L’éclairage dans les bureaux va également devoir être adapté, car les yeux des plus de 60 ans ne captent qu’un tiers de la lumière par rapport à ceux d’un jeune de 20 ans. Le système HealWell développé par Philips Lighting utilise des éclairages LED dynamiques pour imiter la lumière naturelle du jour. Le niveau de luminosité augmente progressivement pour reproduire le léger halo d’un lever de soleil jusqu’à atteindre la lumière vive du milieu de matinée, puis redescend régulièrement jusqu’au soir.

Il apparaît clairement que nombre de travailleurs séniors souhaitent, et ont d’ailleurs besoin, de continuer à travailler au-delà de ce qui est souvent considéré comme l’âge de la retraite.
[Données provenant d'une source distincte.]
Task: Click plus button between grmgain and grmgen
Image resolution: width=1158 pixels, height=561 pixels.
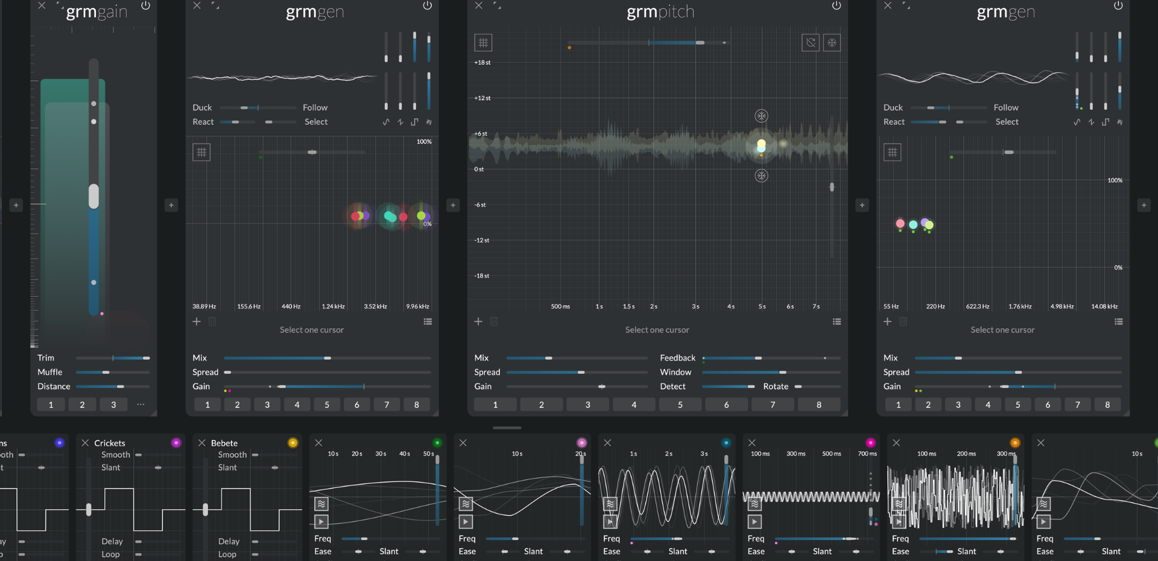Action: point(171,205)
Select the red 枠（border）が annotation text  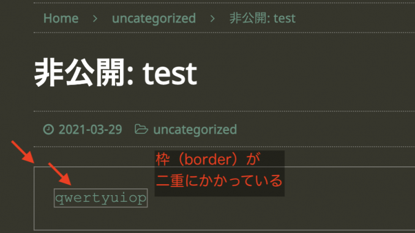point(208,159)
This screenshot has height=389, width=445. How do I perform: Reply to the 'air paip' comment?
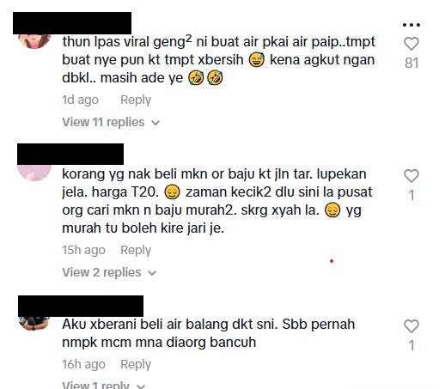[x=136, y=100]
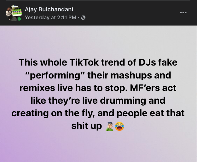Click the laughing crying emoji
The width and height of the screenshot is (197, 162).
pyautogui.click(x=119, y=126)
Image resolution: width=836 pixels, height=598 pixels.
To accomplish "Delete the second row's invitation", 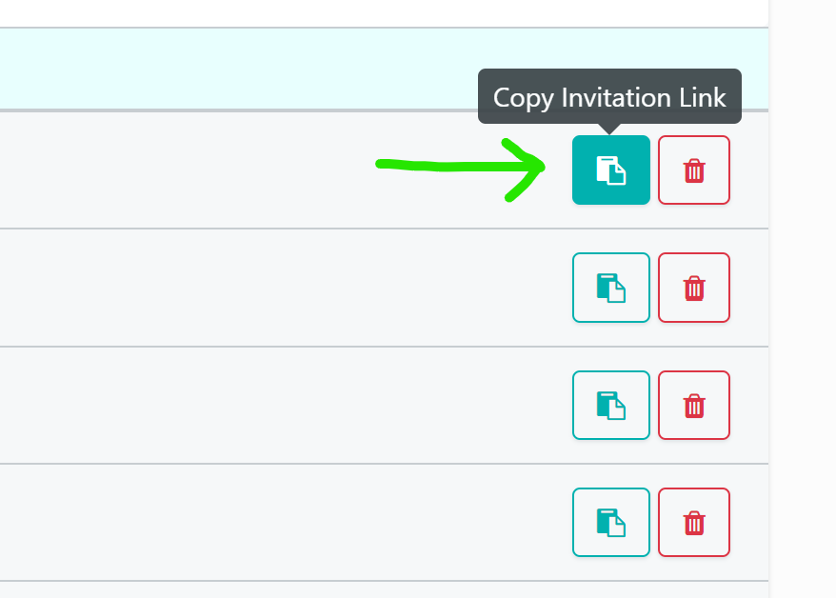I will tap(693, 288).
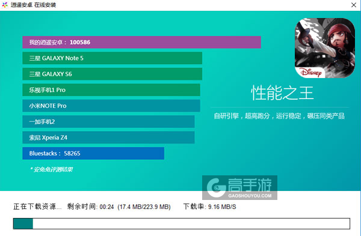Click the gaoshouyou.com watermark logo
The height and width of the screenshot is (236, 361).
coord(239,187)
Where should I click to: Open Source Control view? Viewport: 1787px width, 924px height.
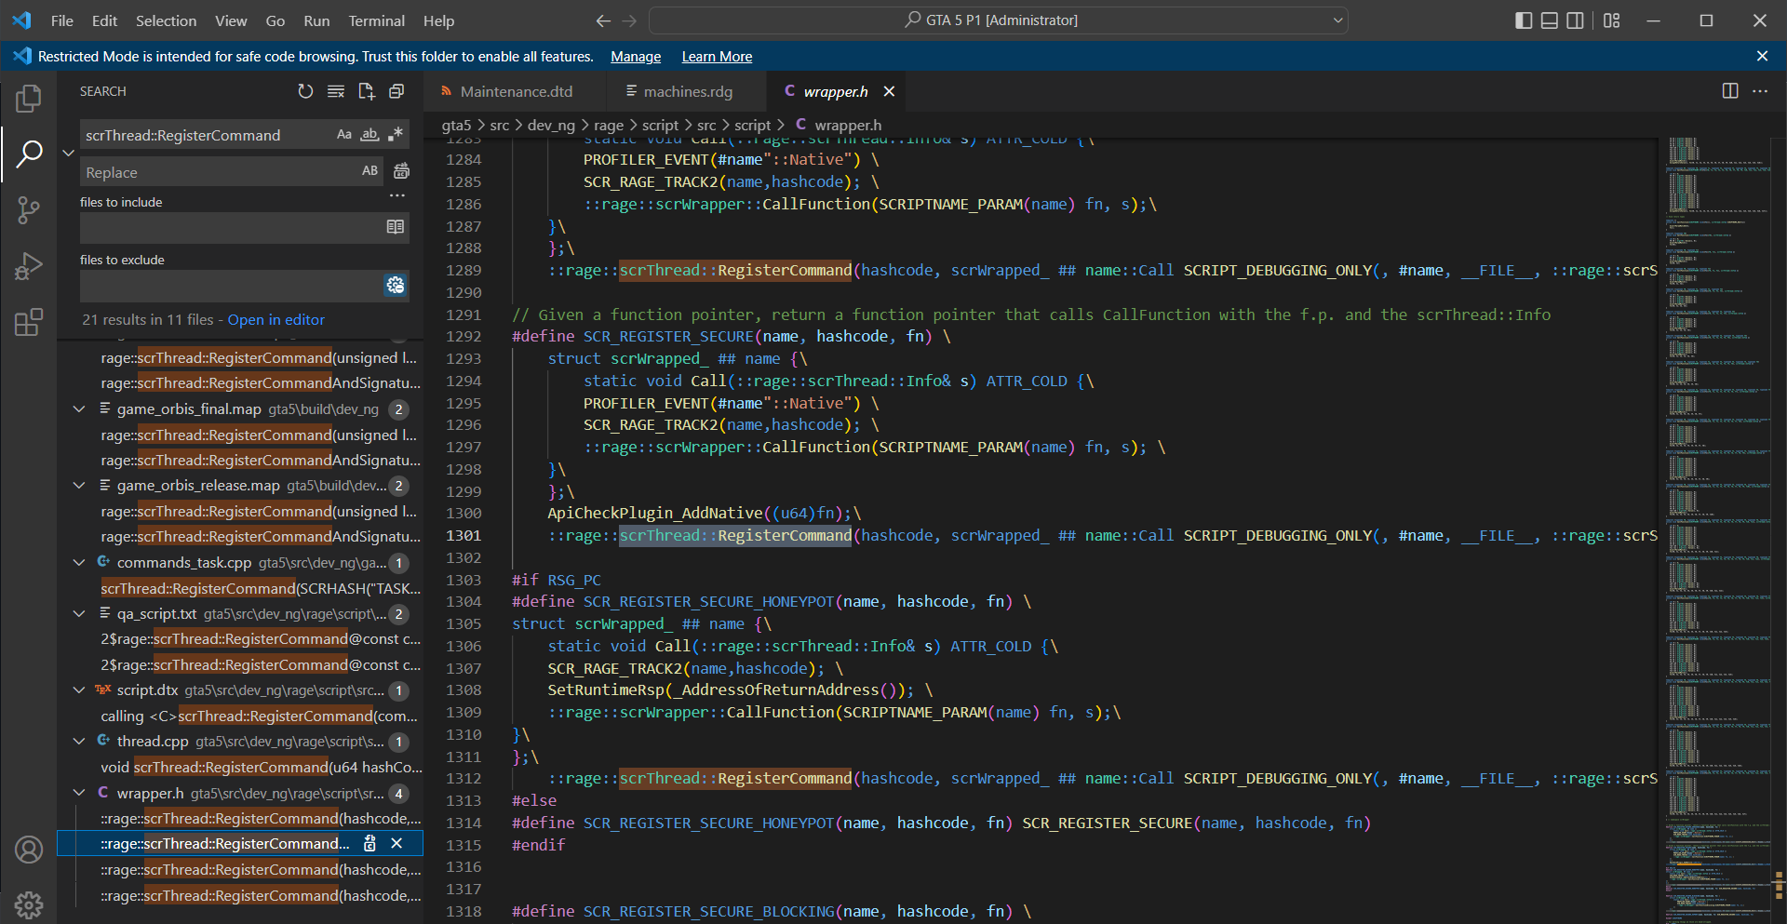point(28,209)
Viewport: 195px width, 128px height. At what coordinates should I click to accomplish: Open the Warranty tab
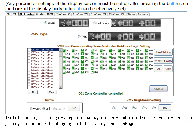point(143,14)
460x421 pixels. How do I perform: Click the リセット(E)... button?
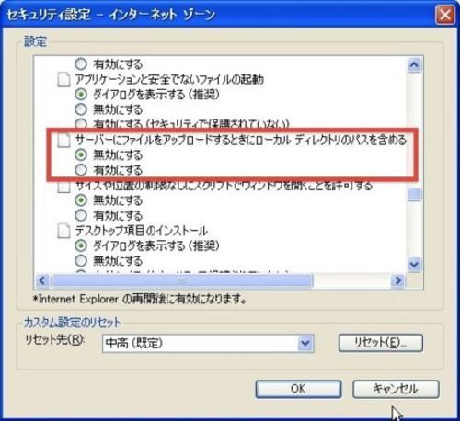(381, 343)
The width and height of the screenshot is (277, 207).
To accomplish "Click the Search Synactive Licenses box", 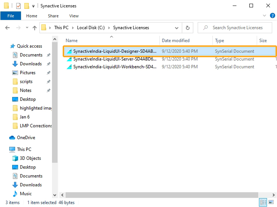I will pos(237,28).
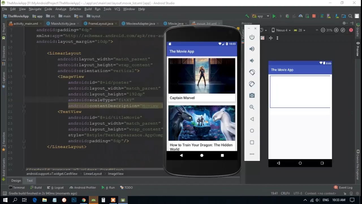
Task: Open the Refactor menu
Action: (x=75, y=9)
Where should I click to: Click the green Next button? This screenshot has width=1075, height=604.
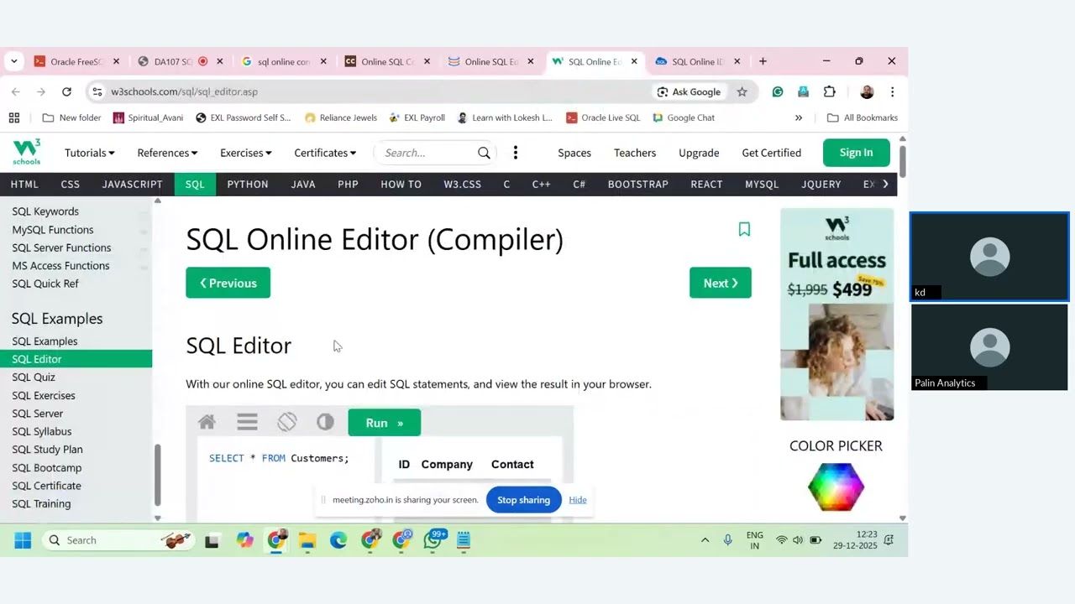721,283
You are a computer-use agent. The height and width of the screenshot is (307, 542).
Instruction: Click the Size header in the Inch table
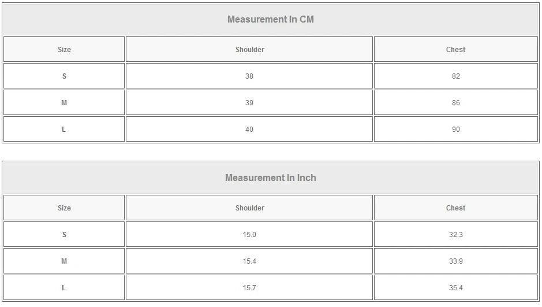click(x=64, y=208)
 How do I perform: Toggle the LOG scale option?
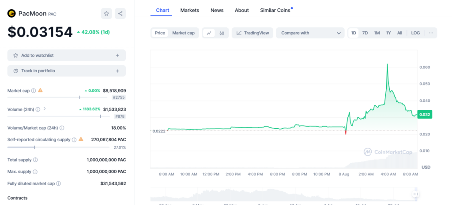click(x=415, y=33)
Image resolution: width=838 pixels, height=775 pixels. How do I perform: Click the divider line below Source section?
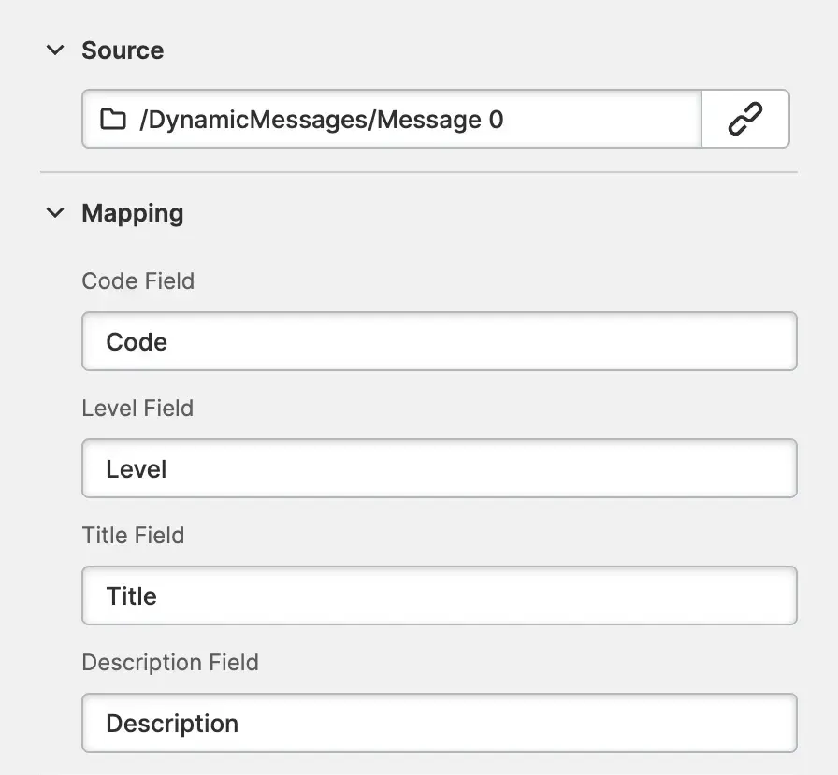[x=418, y=173]
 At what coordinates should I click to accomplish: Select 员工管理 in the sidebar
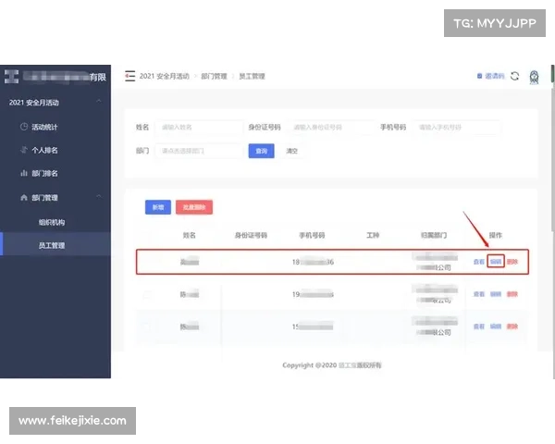click(52, 246)
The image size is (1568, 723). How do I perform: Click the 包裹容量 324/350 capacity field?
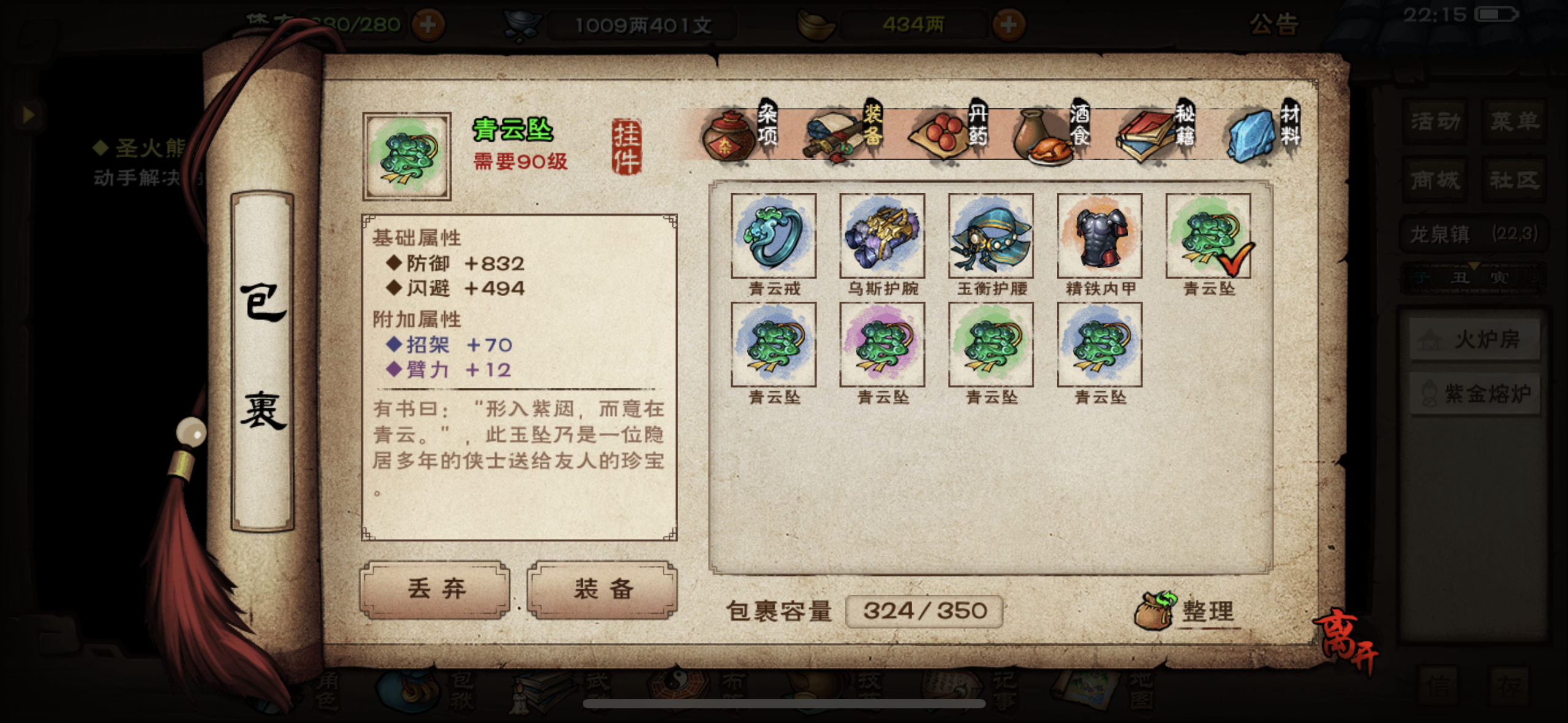[x=924, y=611]
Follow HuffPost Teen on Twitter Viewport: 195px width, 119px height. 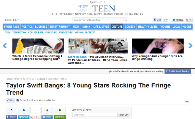[178, 20]
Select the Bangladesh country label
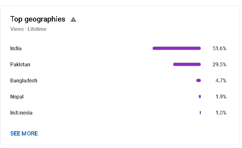 (x=24, y=80)
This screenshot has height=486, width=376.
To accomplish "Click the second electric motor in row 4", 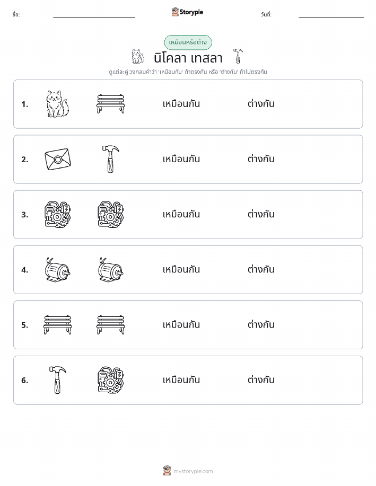I will click(x=111, y=270).
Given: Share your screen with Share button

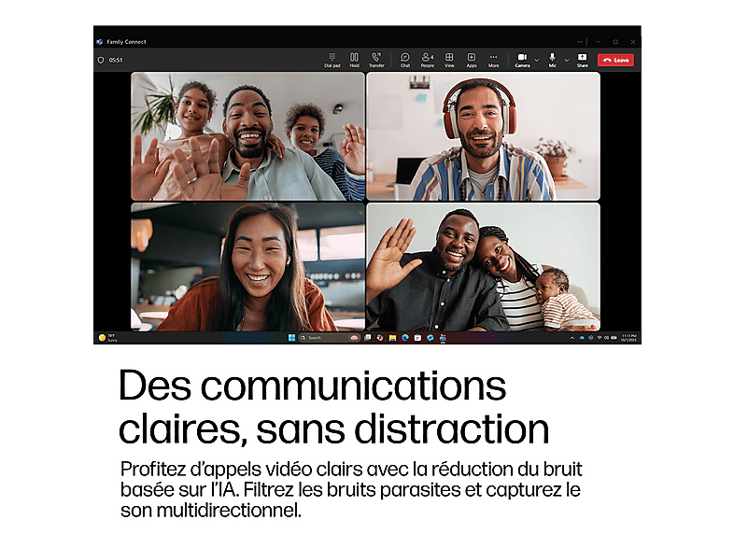Looking at the screenshot, I should (x=582, y=60).
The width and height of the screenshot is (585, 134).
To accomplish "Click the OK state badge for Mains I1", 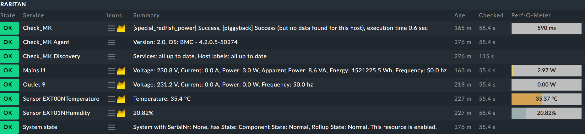I will click(x=8, y=70).

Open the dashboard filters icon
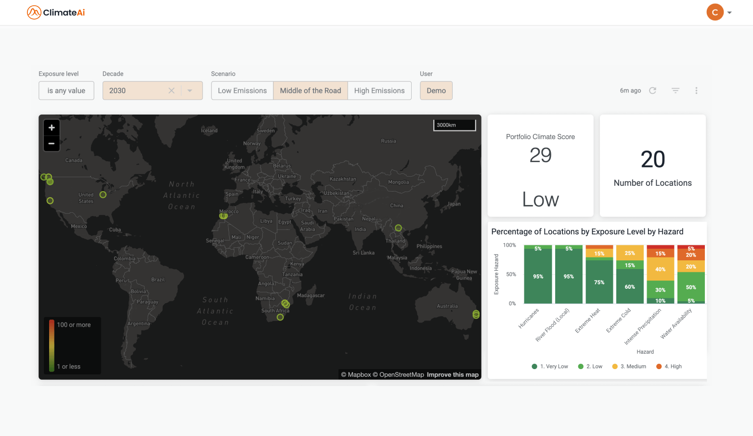pos(675,90)
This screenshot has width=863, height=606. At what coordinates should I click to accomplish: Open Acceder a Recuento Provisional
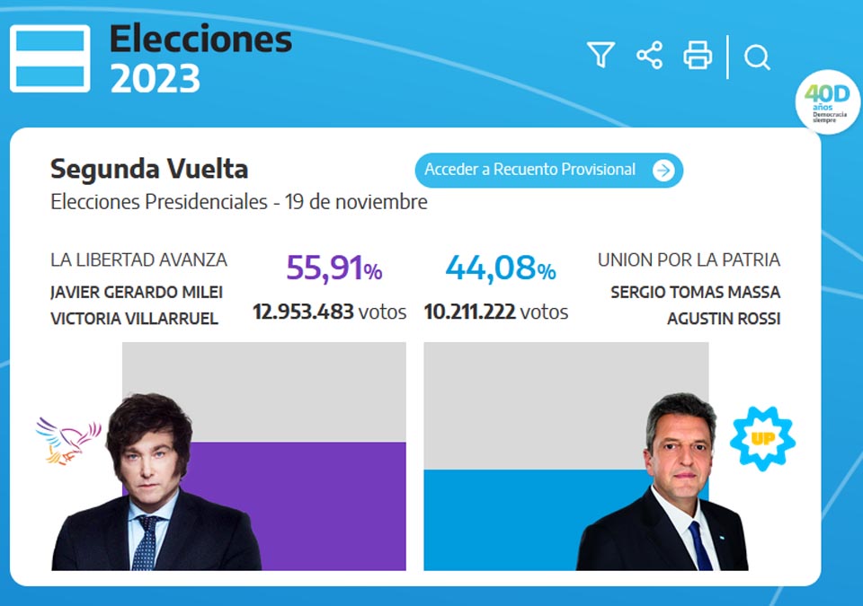pyautogui.click(x=530, y=170)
Dans le même temps, les entreprises craignent de voir leur savoir-faire s’envoler lorsqu’un employé atteint 65 ans. Au travers d’une large gamme d’innovations dans les modes de travail, nombre d’entre nous pourront continuer à travailler de manière productive même en ayant davantage avancé en âge.

 


James Bidwell est le PDG de la société Springwise spécialisée dans les tendances et l’auteur du nouvel ouvrage Disrupt! 100 Lessons in Business Innovation (Nicholas Brealey, 2017). Alimentée par un réseau de plus de 20 000 « springspotters » dans plus de 190 pays, Springwise informe sur les dernières tendances et idées novatrices du monde entier.